Você provavelmente já usou o VLC Media Player, o player de vídeo gratuito com o ícone de cone de trânsito laranja — foi baixado mais de 6 bilhões de vezes. Mas, segundo seu desenvolvedor principal, Jean-Baptiste Kempf, os robôs em breve serão quase tão onipresentes quanto seu software de vídeo de código aberto.

Convencido de que “centenas de milhões de robôs e drones” estarão vagando pelas ruas em alguns anos, esse empreendedor serial francês e lenda do código aberto vem construindo o Kyber, uma camada de infraestrutura para controlar dispositivos remotos em tempo real. Seu software principal é um SDK que sincroniza vídeo, áudio, dados de sensores e entradas de controle com latência mínima.

Isso se alinha bem com a ascensão da IA física, e é parte do motivo pelo qual a startup sediada em Paris conseguiu levantar uma rodada de US$ 5 milhões liderada pela Lightspeed, que também apoiou a Anthropic e a Mistral AI. “A IA física é tão boa quanto os sistemas subjacentes que a executam”, escreveu a firma de VC americana em um post no LinkedIn anunciando seu investimento.

As aplicações potenciais do Kyber vão muito além da IA, no entanto. Kempf disse ao TechCrunch que a plataforma é construída para “todos os casos de uso em que a pessoa que opera não está no mesmo lugar que a computação, que não está no mesmo lugar que a ação”.

O controle remoto é metade da equação; a velocidade é a outra — e foi o que inspirou o nome da startup, uma referência aos cristais de sabre de luz em Star Wars. “Se você controla coisas no mundo real, cada milissegundo importa”, disse Kempf.

A abordagem do Kyber para eliminar a latência está firmemente enraizada na tecnologia de streaming de vídeo. A empresa começou como um projeto paralelo que Kempf construiu enquanto era CTO na startup de cloud gaming Shadow, e seu foco inicial em streaming torna fácil traçar a conexão com o VLC. Mas a experiência em IoT é igualmente importante para a otimização — ajustar o desempenho à computação disponível de um dispositivo, em escala — a outra peça central do que o Kyber faz.

Kempf diz que outras empresas com recursos e necessidade já construíram software semelhante para seus próprios casos de uso, como direção remota. “Mas as maiores frotas hoje têm talvez 2.000 ou 3.000 veículos. Imagine que você precisa gerenciar milhões deles; não é a mesma coisa.”

Esse salto em escala também aumenta as apostas em observabilidade — saber que os sistemas estão realmente funcionando será ainda mais importante quando agentes de IA, não pessoas, estiverem gerenciando frotas e redes inteiras. Mesmo em escala muito menor, no entanto, há um benefício real: não precisar alcançar fisicamente cada dispositivo apenas para enviar uma atualização de software, por exemplo.
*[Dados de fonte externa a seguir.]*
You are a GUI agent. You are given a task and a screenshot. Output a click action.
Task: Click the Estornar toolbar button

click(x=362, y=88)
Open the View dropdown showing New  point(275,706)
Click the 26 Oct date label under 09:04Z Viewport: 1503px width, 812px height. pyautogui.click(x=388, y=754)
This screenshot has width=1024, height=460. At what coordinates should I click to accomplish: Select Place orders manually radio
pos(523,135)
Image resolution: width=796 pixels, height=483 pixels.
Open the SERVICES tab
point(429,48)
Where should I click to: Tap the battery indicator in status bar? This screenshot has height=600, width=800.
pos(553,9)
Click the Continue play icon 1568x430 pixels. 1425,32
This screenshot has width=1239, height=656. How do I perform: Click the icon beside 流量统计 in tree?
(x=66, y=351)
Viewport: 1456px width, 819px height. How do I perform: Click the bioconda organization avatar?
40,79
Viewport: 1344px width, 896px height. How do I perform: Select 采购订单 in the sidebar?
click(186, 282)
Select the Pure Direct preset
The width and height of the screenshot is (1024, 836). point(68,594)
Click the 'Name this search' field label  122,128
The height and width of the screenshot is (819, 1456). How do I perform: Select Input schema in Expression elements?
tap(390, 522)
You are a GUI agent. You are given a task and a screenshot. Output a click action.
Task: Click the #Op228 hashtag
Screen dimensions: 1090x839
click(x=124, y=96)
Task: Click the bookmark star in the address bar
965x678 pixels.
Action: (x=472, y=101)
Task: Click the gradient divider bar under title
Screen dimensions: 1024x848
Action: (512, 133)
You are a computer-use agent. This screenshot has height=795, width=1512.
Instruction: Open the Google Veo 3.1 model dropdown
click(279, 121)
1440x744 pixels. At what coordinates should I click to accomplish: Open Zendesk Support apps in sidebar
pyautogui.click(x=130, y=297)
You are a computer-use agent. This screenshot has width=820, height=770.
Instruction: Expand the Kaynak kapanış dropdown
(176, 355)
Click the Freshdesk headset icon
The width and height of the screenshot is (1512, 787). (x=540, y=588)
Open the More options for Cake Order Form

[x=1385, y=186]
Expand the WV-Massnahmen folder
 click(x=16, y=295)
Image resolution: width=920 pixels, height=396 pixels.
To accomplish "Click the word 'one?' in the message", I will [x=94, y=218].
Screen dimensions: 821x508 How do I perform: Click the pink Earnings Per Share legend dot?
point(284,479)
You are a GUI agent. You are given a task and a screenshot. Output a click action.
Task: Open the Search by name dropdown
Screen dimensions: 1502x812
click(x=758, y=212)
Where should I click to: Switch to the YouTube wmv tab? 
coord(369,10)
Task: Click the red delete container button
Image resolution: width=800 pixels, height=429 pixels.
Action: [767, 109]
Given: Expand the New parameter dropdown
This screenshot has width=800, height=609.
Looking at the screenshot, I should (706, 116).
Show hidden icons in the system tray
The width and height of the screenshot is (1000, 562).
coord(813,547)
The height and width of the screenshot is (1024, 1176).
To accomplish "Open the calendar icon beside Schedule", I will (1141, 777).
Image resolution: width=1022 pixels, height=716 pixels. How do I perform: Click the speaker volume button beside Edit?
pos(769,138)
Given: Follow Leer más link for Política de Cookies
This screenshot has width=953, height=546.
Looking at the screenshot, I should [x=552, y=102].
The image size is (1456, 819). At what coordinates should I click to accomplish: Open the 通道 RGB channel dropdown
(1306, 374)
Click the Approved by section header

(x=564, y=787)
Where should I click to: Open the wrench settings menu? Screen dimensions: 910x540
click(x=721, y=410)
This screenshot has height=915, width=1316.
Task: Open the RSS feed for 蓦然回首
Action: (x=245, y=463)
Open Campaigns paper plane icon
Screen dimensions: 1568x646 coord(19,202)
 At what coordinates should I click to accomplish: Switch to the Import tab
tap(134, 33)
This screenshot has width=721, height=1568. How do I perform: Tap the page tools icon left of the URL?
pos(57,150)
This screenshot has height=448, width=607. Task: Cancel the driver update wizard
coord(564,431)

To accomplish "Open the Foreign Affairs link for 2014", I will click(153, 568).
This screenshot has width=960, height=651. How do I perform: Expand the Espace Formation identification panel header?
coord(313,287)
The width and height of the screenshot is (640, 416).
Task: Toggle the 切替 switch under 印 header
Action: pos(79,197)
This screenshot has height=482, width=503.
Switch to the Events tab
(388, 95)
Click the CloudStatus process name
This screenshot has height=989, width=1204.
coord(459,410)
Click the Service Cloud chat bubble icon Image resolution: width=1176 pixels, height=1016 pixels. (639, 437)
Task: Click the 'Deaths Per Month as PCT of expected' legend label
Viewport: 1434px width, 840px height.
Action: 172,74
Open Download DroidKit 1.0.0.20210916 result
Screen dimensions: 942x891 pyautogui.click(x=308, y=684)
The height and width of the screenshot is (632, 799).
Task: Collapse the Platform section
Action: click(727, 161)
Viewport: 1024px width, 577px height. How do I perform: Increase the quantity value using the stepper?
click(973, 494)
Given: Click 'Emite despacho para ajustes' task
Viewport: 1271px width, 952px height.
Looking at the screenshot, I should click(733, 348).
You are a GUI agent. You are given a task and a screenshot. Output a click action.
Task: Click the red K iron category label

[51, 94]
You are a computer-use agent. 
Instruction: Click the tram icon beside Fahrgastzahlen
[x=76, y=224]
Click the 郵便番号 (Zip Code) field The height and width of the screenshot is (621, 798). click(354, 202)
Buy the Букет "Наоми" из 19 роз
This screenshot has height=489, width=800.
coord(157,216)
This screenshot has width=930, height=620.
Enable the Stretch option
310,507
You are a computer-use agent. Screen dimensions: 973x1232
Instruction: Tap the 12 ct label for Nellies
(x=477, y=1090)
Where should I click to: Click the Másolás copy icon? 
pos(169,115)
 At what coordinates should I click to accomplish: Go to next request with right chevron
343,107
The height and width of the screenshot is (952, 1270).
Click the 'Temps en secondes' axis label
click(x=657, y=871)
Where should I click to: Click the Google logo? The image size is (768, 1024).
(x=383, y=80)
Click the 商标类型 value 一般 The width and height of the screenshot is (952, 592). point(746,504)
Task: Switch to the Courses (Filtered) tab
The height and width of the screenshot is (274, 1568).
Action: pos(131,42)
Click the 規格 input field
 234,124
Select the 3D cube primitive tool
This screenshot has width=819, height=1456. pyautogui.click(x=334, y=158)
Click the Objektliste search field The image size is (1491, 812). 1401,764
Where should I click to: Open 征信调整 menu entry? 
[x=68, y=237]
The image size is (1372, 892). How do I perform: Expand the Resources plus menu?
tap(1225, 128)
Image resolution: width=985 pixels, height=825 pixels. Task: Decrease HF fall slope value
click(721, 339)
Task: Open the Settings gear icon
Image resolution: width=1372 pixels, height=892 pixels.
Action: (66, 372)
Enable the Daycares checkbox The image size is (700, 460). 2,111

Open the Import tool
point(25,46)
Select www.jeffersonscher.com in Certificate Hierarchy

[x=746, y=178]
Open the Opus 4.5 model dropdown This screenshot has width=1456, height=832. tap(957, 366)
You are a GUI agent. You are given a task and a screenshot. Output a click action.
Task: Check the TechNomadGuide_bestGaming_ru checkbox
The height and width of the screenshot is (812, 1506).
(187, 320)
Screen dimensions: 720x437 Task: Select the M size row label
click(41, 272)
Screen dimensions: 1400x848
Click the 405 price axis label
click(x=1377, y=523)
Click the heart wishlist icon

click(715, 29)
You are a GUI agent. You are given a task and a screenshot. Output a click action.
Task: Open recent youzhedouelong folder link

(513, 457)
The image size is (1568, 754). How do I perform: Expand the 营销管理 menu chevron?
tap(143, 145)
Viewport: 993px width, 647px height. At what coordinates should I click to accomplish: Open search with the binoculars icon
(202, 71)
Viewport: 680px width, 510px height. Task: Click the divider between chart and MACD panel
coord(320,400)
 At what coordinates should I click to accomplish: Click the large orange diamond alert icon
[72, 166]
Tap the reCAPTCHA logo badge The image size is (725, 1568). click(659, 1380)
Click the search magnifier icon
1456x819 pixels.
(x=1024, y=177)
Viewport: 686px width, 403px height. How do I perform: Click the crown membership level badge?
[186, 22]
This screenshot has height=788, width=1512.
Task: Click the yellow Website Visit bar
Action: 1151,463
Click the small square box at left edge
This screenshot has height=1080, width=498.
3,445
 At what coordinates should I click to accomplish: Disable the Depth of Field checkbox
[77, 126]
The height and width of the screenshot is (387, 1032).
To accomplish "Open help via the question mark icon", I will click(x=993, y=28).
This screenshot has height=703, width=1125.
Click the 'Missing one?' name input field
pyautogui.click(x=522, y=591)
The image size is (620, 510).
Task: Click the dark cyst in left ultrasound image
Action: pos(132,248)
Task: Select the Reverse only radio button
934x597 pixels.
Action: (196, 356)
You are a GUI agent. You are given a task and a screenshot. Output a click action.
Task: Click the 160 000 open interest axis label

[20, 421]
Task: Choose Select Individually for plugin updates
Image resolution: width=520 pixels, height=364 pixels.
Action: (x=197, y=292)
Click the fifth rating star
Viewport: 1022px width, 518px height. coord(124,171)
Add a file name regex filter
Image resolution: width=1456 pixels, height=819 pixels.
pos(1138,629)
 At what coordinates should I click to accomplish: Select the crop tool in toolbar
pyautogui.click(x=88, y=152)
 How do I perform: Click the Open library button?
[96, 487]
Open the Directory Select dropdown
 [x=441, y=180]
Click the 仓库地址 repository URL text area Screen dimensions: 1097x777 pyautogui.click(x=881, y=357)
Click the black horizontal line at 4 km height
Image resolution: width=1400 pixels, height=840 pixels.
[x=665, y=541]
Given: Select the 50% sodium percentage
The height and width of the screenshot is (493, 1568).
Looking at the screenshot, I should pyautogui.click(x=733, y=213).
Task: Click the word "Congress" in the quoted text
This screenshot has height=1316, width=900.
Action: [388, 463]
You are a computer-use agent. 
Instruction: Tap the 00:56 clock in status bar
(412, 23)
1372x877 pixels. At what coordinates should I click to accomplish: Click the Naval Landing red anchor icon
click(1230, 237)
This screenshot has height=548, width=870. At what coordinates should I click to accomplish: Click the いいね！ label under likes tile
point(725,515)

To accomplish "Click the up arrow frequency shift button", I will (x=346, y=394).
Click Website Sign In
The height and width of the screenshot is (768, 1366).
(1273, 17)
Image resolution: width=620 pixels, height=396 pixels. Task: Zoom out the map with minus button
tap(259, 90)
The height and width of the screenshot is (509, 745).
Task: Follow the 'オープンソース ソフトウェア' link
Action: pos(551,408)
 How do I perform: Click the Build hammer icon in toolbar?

Essa amplitude — de alguns dispositivos a milhões — significa que a base de usuários do Kyber provavelmente abrangerá muito mais empresas do que as que se tornarão clientes pagantes. Fiel às raízes de Kempf, o projeto principal é de código aberto, enquanto a empresa vende uma versão comercial para clientes empresariais. E não é apenas software: como a Palantir e outros, o Kyber também oferece implantação personalizada e prática por meio de engenheiros de campo, ou FDEs.

Os FDEs compõem grande parte da equipe do Kyber, que atualmente conta com 25 funcionários em tempo integral. A startup tem sede em Paris, mas possui escritórios em São Francisco e Cingapura para apoiar o que espera ser uma base global de clientes em diversos setores. A empresa afirma que já está em implantação comercial com clientes nos setores de defesa, telecomunicações, robótica e IA.

Para focar seus esforços, o Kyber vem priorizando três segmentos: robótica, drones de todos os tipos e acesso remoto de TI, onde a demanda tem sido particularmente forte. Nesse último segmento, Kempf diz que o Kyber aspira a ser mais do que apenas um desafiante da Citrix — mas mesmo essa comparação já aponta para um mercado endereçável total considerável.

Acesso remoto de TI não é exatamente glamoroso, mas Kempf parece energizado pelo problema — e a página de carreiras do Kyber sugere o porquê: “As empresas que tentaram resolvê-lo gastaram anos e dezenas de milhões construindo soluções personalizadas que nunca compartilharão. Estamos construindo a versão que todos os outros podem usar.”